After returning to Estonia, she worked in senior positions responsible for propaganda, science, and education within the Estonian Communist Party. In 1976, she became a member of the Central Committee of the Communist Party of Estonia. She also served as a deputy in the Supreme Soviet of the Estonian SSR.

== Minister of Education ==
From 1980 to 1988, Gretškina served as Minister of Education of the Estonian SSR.

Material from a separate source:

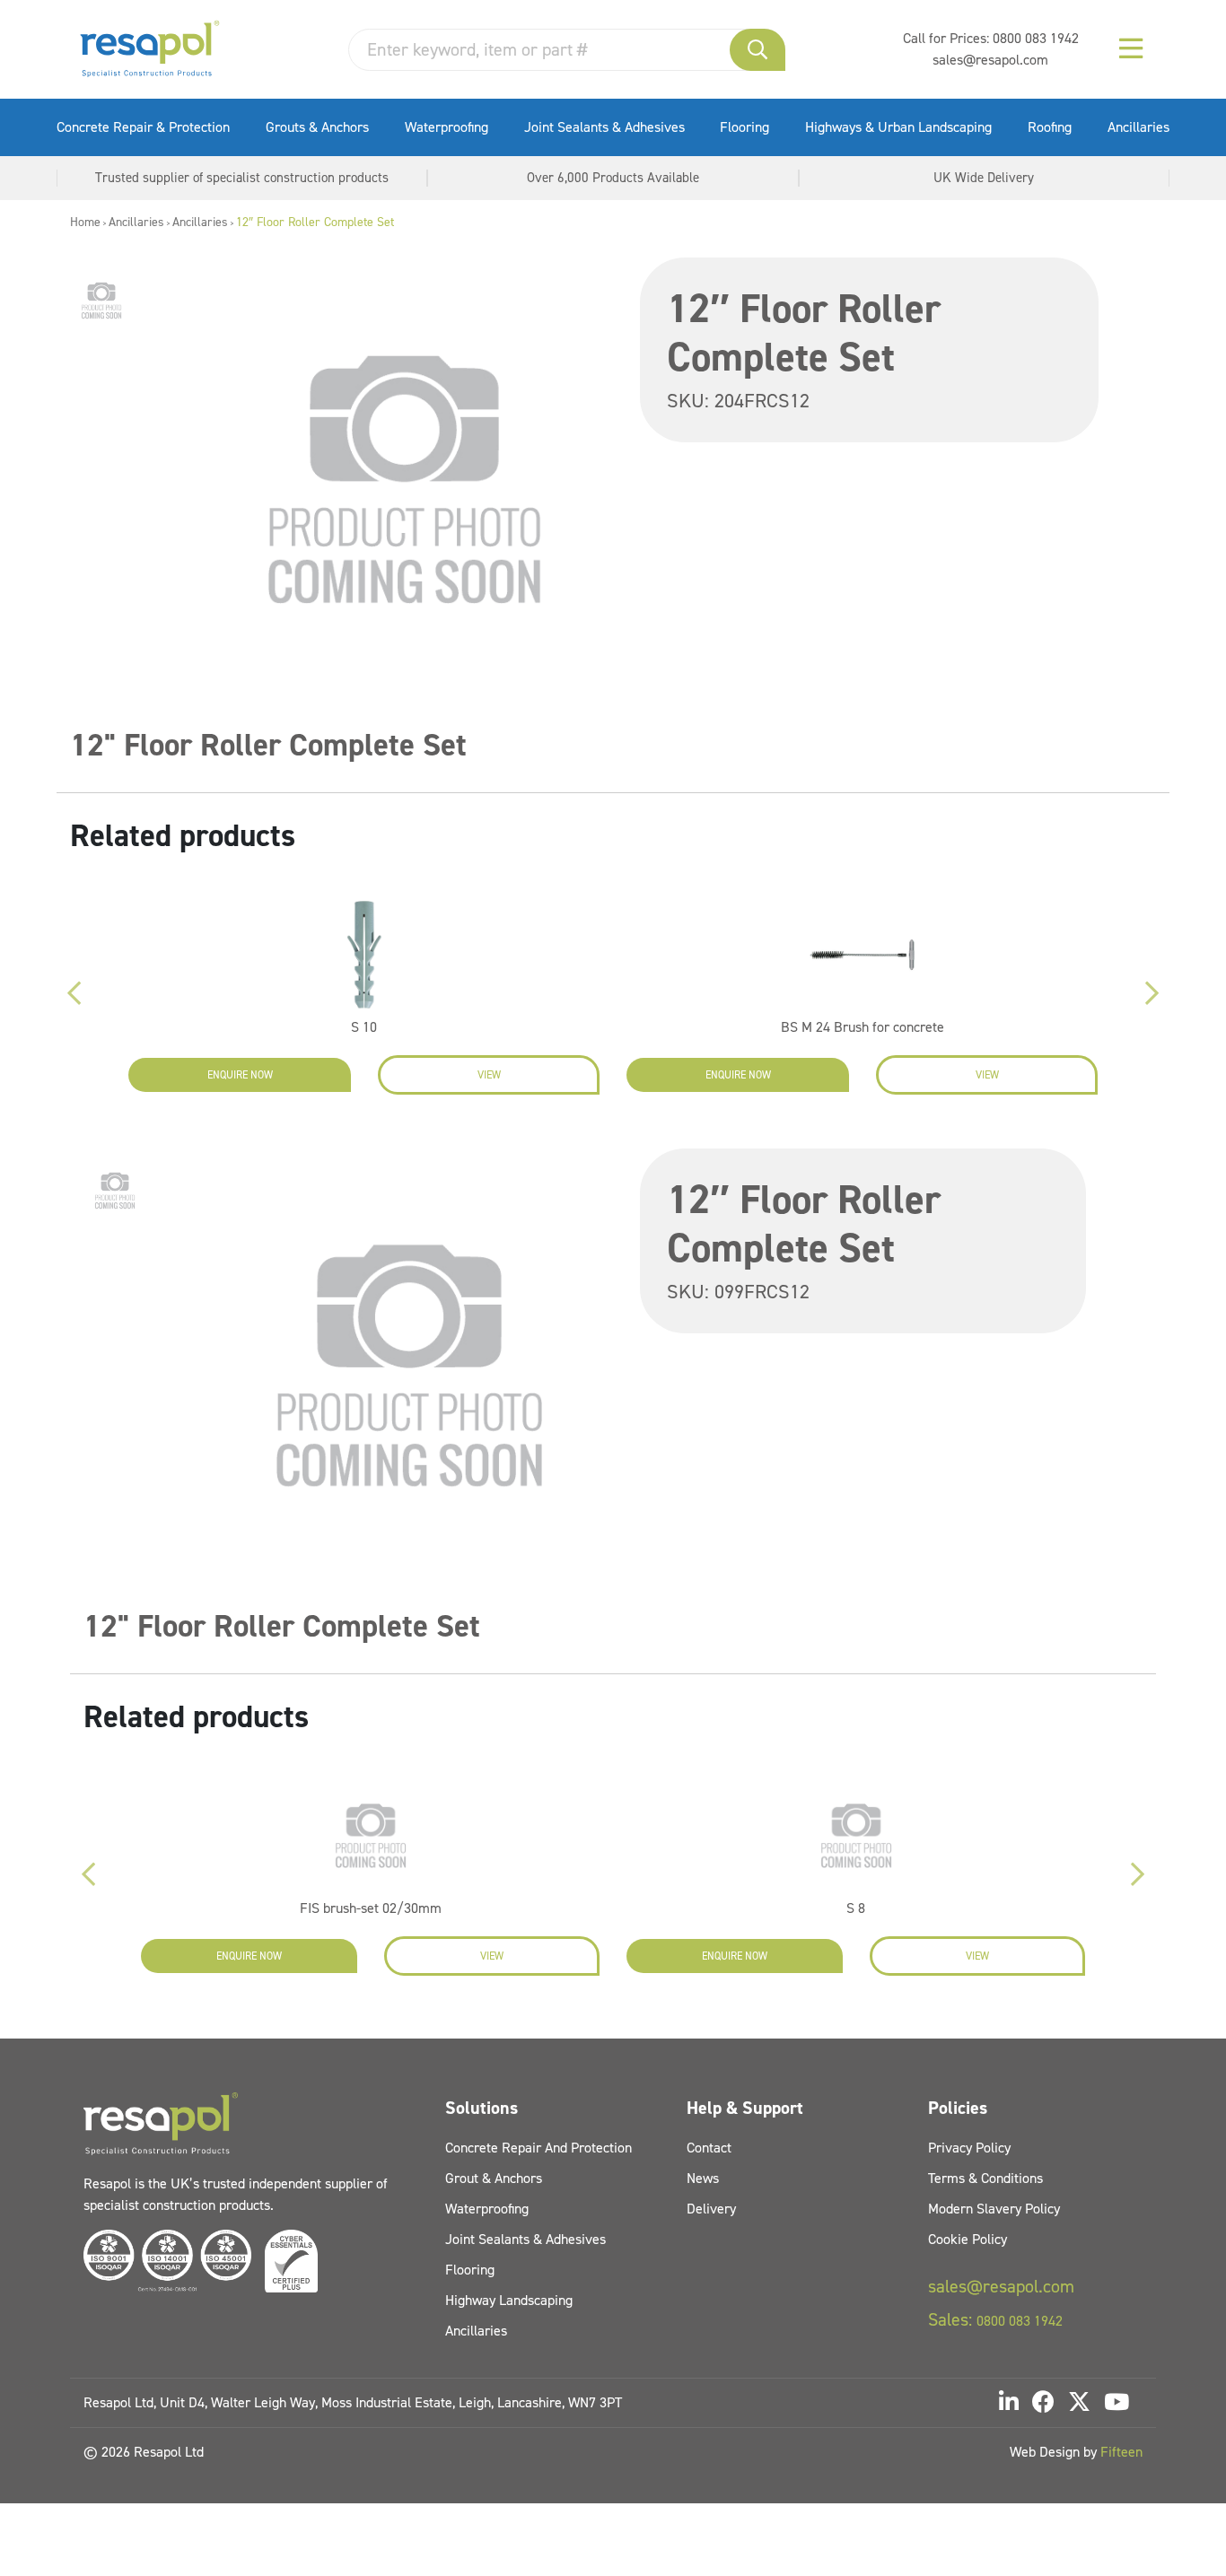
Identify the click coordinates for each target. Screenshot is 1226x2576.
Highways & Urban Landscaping (898, 127)
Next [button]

Her tenure remains controversial. Her role in Soviet educational policy has drawn criticism, particularly regarding the Soviet policy of Russification, which increased the role of the Russian language in Estonia's education system. At the same time, her contributions to school administration and educational reform continue to be recognized by some educators and historians.

In 1988, she received the honorary title of Distinguished Education Worker of the Estonian SSR.

== Later Career ==
After Estonia regained independence, Gretškina remained active in education. She worked at Akadeemia Nord, served as development director of the Russian Private Gymnasium "Polüloog," and later became vice-rector for academic affairs at the Raiment Transport Institute.

She joined the Estonian Centre Party in 1998. In 1996, she ran as a candidate for the Mustamäe district council.

== Publications ==

- Party Organizations’ Propaganda Activities. Eesti Raamat, 1975
- Middle Classes on the Road to Socialism. Eesti Raamat, Tallinn 1976
- The Working Class – the Decisive Force of the Tenth Five-Year Plan (with Jevdokia Madise). Eesti Raamat, Tallinn 1978
- On Shaping the Political Awareness of the Population: A Guide for Lecturers. Eesti NSV Ühing "Teadus", Tallinn 1984
- Contributions to Vene Eragümnaasium "Polüloog", 1998
- Project "Open Curriculum" in Estonia’s Renewing Education: An Innovation Perspective. Ministry of Education, Tallinn 2001
- Question Formulation: Awareness of One’s Participation (Adapted Methodology). Ministry of Education, Tallinn 2001
- School Development Plan and Curriculum Analysis Guidelines: A Cultural-Integration Approach (with Lilian-Astrid Kiv; foreword by Toivo Sikk). Ilo, Tallinn 2003
- Why I Studied Liquor and Vodka Production in a Technical School. Õpetajate Leht, 14 August 2009

== Personal life ==
Gretškina had one daughter, Irina Antonjuk, who became principal of Haabersti Russian Gymnasium in Tallinn.